Requirement :: Reproduce each of the following lines verbatim.
⟨
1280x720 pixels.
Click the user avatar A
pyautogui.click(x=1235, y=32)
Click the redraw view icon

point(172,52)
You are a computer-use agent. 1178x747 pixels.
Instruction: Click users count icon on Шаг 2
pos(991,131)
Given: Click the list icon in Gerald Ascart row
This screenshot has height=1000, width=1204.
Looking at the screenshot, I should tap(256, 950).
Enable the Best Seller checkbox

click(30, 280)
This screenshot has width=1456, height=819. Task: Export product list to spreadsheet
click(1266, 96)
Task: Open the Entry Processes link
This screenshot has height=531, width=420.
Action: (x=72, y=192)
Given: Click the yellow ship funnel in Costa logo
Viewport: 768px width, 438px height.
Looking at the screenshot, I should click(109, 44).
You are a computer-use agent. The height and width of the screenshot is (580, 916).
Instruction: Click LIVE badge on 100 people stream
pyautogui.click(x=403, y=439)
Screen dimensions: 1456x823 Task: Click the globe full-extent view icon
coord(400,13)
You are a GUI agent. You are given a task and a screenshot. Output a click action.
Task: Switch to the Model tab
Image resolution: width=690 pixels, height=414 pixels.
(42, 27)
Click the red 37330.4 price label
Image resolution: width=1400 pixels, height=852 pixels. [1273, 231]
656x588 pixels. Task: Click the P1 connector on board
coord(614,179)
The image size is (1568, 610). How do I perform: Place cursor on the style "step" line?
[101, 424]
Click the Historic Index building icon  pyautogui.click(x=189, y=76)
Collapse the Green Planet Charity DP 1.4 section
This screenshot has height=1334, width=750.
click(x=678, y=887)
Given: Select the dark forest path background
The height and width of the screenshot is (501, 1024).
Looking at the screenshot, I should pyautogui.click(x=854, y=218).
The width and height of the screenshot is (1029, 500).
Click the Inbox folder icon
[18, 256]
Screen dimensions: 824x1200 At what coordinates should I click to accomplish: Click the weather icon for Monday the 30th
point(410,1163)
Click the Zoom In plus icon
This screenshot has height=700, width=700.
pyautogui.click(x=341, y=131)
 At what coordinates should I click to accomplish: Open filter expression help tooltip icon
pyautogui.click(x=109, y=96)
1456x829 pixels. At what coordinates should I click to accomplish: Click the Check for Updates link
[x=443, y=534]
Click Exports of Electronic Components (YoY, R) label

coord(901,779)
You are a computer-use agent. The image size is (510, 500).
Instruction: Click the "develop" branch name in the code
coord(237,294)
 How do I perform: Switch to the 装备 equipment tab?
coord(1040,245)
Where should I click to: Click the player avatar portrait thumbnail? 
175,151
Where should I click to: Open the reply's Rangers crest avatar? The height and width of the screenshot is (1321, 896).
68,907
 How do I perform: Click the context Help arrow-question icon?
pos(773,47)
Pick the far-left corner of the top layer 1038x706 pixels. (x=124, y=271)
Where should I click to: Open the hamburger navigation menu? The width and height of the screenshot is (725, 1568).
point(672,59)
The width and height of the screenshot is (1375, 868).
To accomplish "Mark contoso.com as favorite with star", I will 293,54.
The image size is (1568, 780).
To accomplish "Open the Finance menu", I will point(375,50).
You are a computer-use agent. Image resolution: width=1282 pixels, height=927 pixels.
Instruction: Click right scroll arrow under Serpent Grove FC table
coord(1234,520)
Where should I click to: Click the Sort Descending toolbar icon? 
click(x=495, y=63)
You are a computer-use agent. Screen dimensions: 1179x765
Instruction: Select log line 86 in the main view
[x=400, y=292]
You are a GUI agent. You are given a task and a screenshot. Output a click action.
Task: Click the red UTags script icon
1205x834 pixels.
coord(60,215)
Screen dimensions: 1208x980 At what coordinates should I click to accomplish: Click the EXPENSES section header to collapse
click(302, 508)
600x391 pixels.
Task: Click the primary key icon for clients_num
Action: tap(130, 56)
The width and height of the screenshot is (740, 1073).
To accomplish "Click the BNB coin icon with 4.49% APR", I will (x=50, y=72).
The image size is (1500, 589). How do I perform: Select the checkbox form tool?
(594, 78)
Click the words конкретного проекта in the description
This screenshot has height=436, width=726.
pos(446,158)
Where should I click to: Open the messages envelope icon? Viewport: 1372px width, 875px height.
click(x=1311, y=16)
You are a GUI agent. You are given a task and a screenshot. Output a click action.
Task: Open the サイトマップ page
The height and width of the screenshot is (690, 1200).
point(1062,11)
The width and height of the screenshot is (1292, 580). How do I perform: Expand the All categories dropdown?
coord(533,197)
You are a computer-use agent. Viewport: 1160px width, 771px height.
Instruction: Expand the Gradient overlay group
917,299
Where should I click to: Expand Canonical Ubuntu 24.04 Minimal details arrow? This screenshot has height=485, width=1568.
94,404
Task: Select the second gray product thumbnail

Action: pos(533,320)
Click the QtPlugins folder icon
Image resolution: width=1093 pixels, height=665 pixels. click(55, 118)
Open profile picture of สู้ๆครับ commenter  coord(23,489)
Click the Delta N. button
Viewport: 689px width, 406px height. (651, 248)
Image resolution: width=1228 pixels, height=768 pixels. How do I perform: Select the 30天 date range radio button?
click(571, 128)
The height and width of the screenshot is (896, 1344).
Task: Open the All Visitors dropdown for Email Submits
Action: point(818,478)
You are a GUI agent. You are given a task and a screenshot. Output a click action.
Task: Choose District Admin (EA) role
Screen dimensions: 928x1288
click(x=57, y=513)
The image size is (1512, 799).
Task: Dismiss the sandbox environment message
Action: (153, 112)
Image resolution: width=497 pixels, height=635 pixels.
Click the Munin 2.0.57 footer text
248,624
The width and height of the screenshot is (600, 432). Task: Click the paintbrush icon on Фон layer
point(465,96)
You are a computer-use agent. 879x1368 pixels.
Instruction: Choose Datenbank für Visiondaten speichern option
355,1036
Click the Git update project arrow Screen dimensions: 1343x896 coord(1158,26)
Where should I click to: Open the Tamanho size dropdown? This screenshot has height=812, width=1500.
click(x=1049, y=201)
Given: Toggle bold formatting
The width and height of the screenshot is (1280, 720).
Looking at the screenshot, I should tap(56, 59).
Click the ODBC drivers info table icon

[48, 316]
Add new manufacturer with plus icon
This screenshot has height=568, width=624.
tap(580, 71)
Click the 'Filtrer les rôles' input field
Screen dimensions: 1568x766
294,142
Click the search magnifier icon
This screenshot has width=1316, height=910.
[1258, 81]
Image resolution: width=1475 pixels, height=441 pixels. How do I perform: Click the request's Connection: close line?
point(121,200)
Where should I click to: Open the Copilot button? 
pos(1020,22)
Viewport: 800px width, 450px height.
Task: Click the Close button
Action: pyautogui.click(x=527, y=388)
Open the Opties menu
⟩
Output of the task ::
1280x720 pixels.
Click the user avatar A
pyautogui.click(x=1235, y=32)
Click the redraw view icon

point(172,52)
You are a computer-use agent. 1178x747 pixels.
Instruction: Click users count icon on Шаг 2
pos(991,131)
Given: Click the list icon in Gerald Ascart row
This screenshot has height=1000, width=1204.
Looking at the screenshot, I should tap(256, 950).
Enable the Best Seller checkbox

click(30, 280)
This screenshot has width=1456, height=819. Task: Export product list to spreadsheet
click(1266, 96)
Task: Open the Entry Processes link
This screenshot has height=531, width=420.
Action: (x=72, y=192)
Given: Click the yellow ship funnel in Costa logo
Viewport: 768px width, 438px height.
Looking at the screenshot, I should click(109, 44).
You are a computer-use agent. The height and width of the screenshot is (580, 916).
Instruction: Click LIVE badge on 100 people stream
pyautogui.click(x=403, y=439)
Screen dimensions: 1456x823 Task: Click the globe full-extent view icon
coord(400,13)
You are a GUI agent. You are given a task and a screenshot. Output a click action.
Task: Switch to the Model tab
Image resolution: width=690 pixels, height=414 pixels.
(42, 27)
Click the red 37330.4 price label
Image resolution: width=1400 pixels, height=852 pixels. [1273, 231]
656x588 pixels. Task: Click the P1 connector on board
coord(614,179)
The image size is (1568, 610). How do I perform: Place cursor on the style "step" line?
[101, 424]
Click the Historic Index building icon  pyautogui.click(x=189, y=76)
Collapse the Green Planet Charity DP 1.4 section
This screenshot has height=1334, width=750.
click(x=678, y=887)
Given: Select the dark forest path background
The height and width of the screenshot is (501, 1024).
Looking at the screenshot, I should pyautogui.click(x=854, y=218).
The width and height of the screenshot is (1029, 500).
Click the Inbox folder icon
[18, 256]
Screen dimensions: 824x1200 At what coordinates should I click to accomplish: Click the weather icon for Monday the 30th
point(410,1163)
Click the Zoom In plus icon
This screenshot has height=700, width=700.
pyautogui.click(x=341, y=131)
 At what coordinates should I click to accomplish: Open filter expression help tooltip icon
pyautogui.click(x=109, y=96)
1456x829 pixels. At what coordinates should I click to accomplish: Click the Check for Updates link
[x=443, y=534]
Click Exports of Electronic Components (YoY, R) label

coord(901,779)
You are a computer-use agent. The image size is (510, 500).
Instruction: Click the "develop" branch name in the code
coord(237,294)
 How do I perform: Switch to the 装备 equipment tab?
coord(1040,245)
Where should I click to: Click the player avatar portrait thumbnail? 
175,151
Where should I click to: Open the reply's Rangers crest avatar? The height and width of the screenshot is (1321, 896).
68,907
 How do I perform: Click the context Help arrow-question icon?
pos(773,47)
Pick the far-left corner of the top layer 1038x706 pixels. (x=124, y=271)
Where should I click to: Open the hamburger navigation menu? The width and height of the screenshot is (725, 1568).
point(672,59)
The width and height of the screenshot is (1375, 868).
To accomplish "Mark contoso.com as favorite with star", I will 293,54.
The image size is (1568, 780).
To accomplish "Open the Finance menu", I will point(375,50).
You are a computer-use agent. Image resolution: width=1282 pixels, height=927 pixels.
Instruction: Click right scroll arrow under Serpent Grove FC table
coord(1234,520)
Where should I click to: Click the Sort Descending toolbar icon? 
click(x=495, y=63)
You are a computer-use agent. Screen dimensions: 1179x765
Instruction: Select log line 86 in the main view
[x=400, y=292]
You are a GUI agent. You are given a task and a screenshot. Output a click action.
Task: Click the red UTags script icon
1205x834 pixels.
coord(60,215)
Screen dimensions: 1208x980 At what coordinates should I click to accomplish: Click the EXPENSES section header to collapse
click(302, 508)
600x391 pixels.
Task: Click the primary key icon for clients_num
Action: tap(130, 56)
The width and height of the screenshot is (740, 1073).
To accomplish "Click the BNB coin icon with 4.49% APR", I will (x=50, y=72).
The image size is (1500, 589). How do I perform: Select the checkbox form tool?
(594, 78)
Click the words конкретного проекта in the description
This screenshot has height=436, width=726.
pos(446,158)
Where should I click to: Open the messages envelope icon? Viewport: 1372px width, 875px height.
click(x=1311, y=16)
You are a GUI agent. You are given a task and a screenshot. Output a click action.
Task: Open the サイトマップ page
The height and width of the screenshot is (690, 1200).
point(1062,11)
The width and height of the screenshot is (1292, 580). How do I perform: Expand the All categories dropdown?
coord(533,197)
You are a computer-use agent. Viewport: 1160px width, 771px height.
Instruction: Expand the Gradient overlay group
917,299
Where should I click to: Expand Canonical Ubuntu 24.04 Minimal details arrow? This screenshot has height=485, width=1568.
94,404
Task: Select the second gray product thumbnail

Action: pos(533,320)
Click the QtPlugins folder icon
Image resolution: width=1093 pixels, height=665 pixels. click(55, 118)
Open profile picture of สู้ๆครับ commenter  coord(23,489)
Click the Delta N. button
Viewport: 689px width, 406px height. (651, 248)
Image resolution: width=1228 pixels, height=768 pixels. How do I perform: Select the 30天 date range radio button?
click(571, 128)
The height and width of the screenshot is (896, 1344).
Task: Open the All Visitors dropdown for Email Submits
Action: point(818,478)
You are a GUI agent. You are given a task and a screenshot. Output a click action.
Task: Choose District Admin (EA) role
Screen dimensions: 928x1288
click(x=57, y=513)
The image size is (1512, 799).
Task: Dismiss the sandbox environment message
Action: (153, 112)
Image resolution: width=497 pixels, height=635 pixels.
Click the Munin 2.0.57 footer text
248,624
The width and height of the screenshot is (600, 432). Task: Click the paintbrush icon on Фон layer
point(465,96)
You are a computer-use agent. 879x1368 pixels.
Instruction: Choose Datenbank für Visiondaten speichern option
355,1036
Click the Git update project arrow Screen dimensions: 1343x896 coord(1158,26)
Where should I click to: Open the Tamanho size dropdown? This screenshot has height=812, width=1500.
click(x=1049, y=201)
Given: Toggle bold formatting
The width and height of the screenshot is (1280, 720).
Looking at the screenshot, I should tap(56, 59).
Click the ODBC drivers info table icon

[48, 316]
Add new manufacturer with plus icon
This screenshot has height=568, width=624.
tap(580, 71)
Click the 'Filtrer les rôles' input field
Screen dimensions: 1568x766
294,142
Click the search magnifier icon
This screenshot has width=1316, height=910.
[1258, 81]
Image resolution: width=1475 pixels, height=441 pixels. How do I perform: Click the request's Connection: close line?
point(121,200)
Where should I click to: Open the Copilot button? 
pos(1020,22)
Viewport: 800px width, 450px height.
Task: Click the Close button
Action: pyautogui.click(x=527, y=388)
Open the Opties menu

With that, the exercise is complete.